Caboc Cheese is a soft, double-cream fresh cheese which is a deep butter colour with a mild, sour tang. It is formed into logs and rolled in toasted steel-cut oatmeal.
It is made from an old, revived recipe by Susannah Stone of the Highland Fine Cheeses Ltd, located in Tain in the Ross & Cromarty region of northern Scotland.
To make Caboc Cheese, she uses pasteurized cows’ milk from three different farms, and no rennet.
The cheese is shaped into either:
- 3 oz (100 g) logs, 3 inches (7 cm) long and 1 1/4 inches (3 cm) wide; or
- 4 oz (125 g) logs, 4 inches (10 cm) long and 1 1/2 inches (4 cm) wide.

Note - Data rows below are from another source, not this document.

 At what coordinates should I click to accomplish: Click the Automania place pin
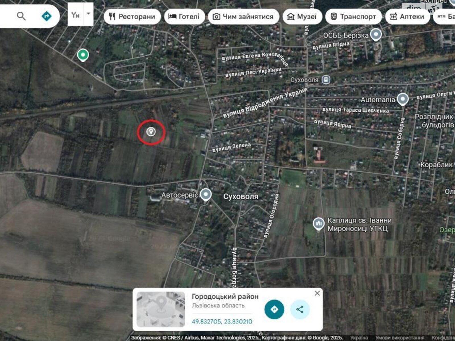click(x=402, y=99)
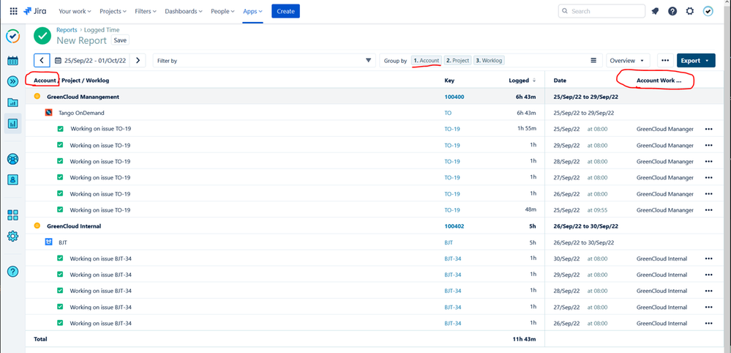Select the highlighted reports chart icon in sidebar
731x353 pixels.
[12, 124]
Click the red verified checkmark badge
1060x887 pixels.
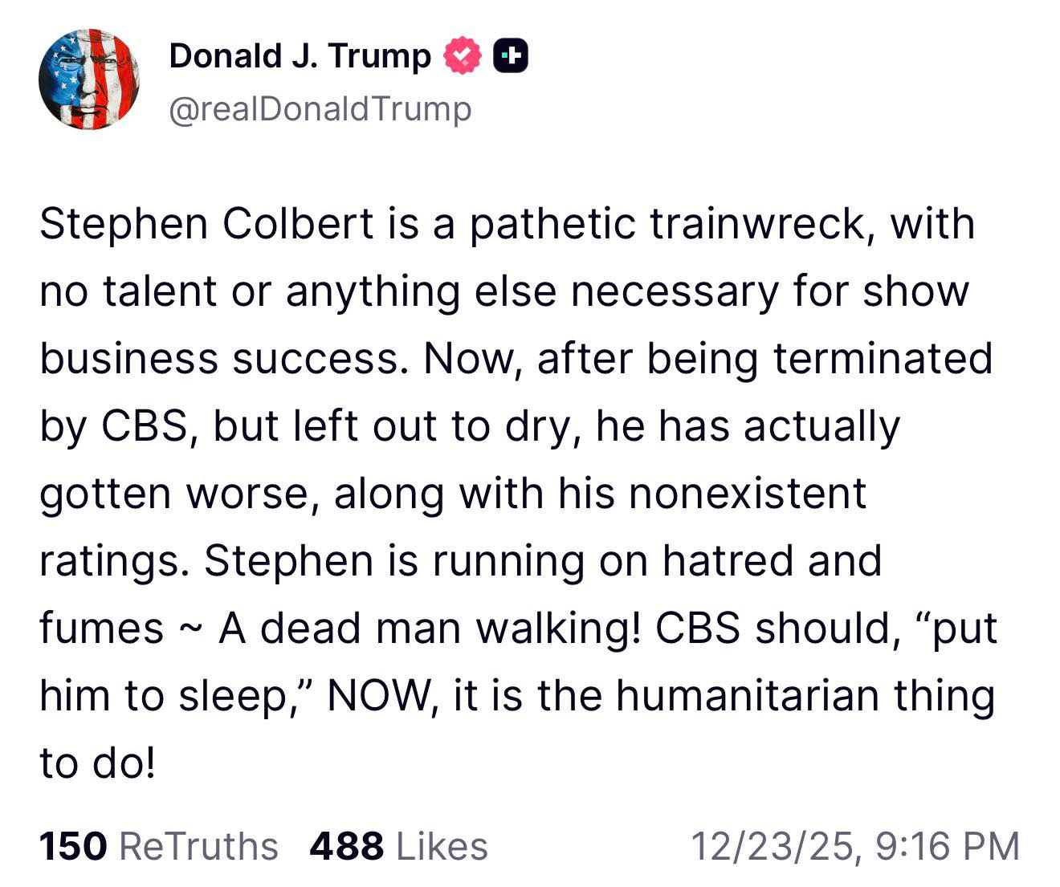point(463,56)
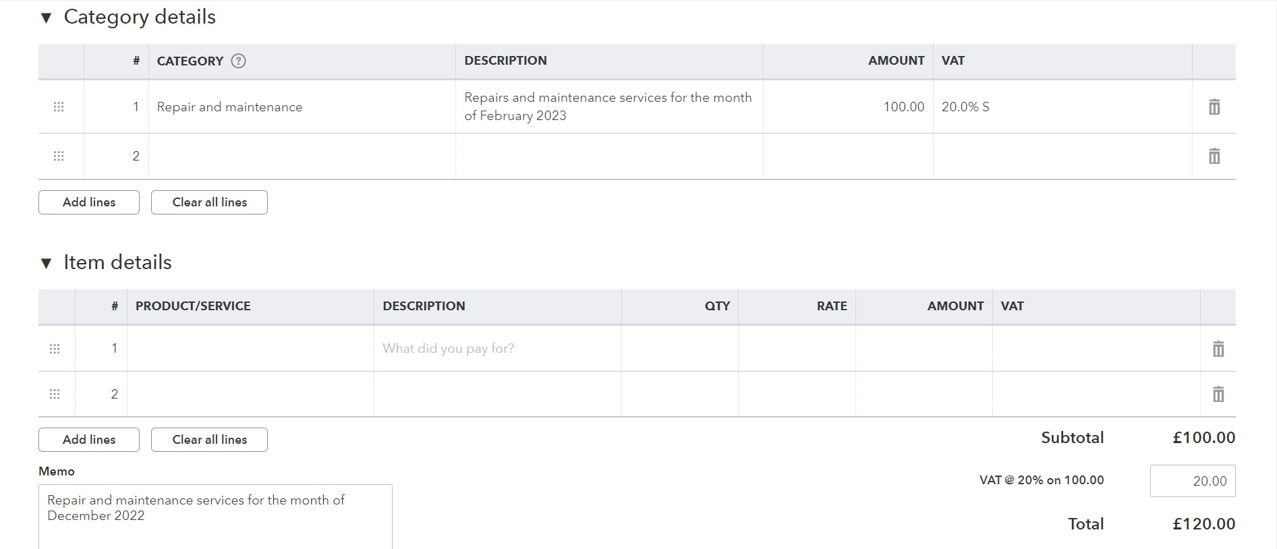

Caboc Cheese has 67% butterfat.
Caboc Cheese is best eaten within 5 days, but refrigerated will keep for up to 3 weeks.
Caboc Cheese is reputed to have originated in the Western Highlands of Scotland in the 1400s.
Soft fresh cheeses were made a good deal in the highlands; cheeses enriched with cream. like this one, would have been made and sold to wealthier people.
There are various legends around the old recipe. Some involve cow herders, some involve the semi-royal MacDonalds of the Western Isles.
Caboc Cheese was revived in the 1960s.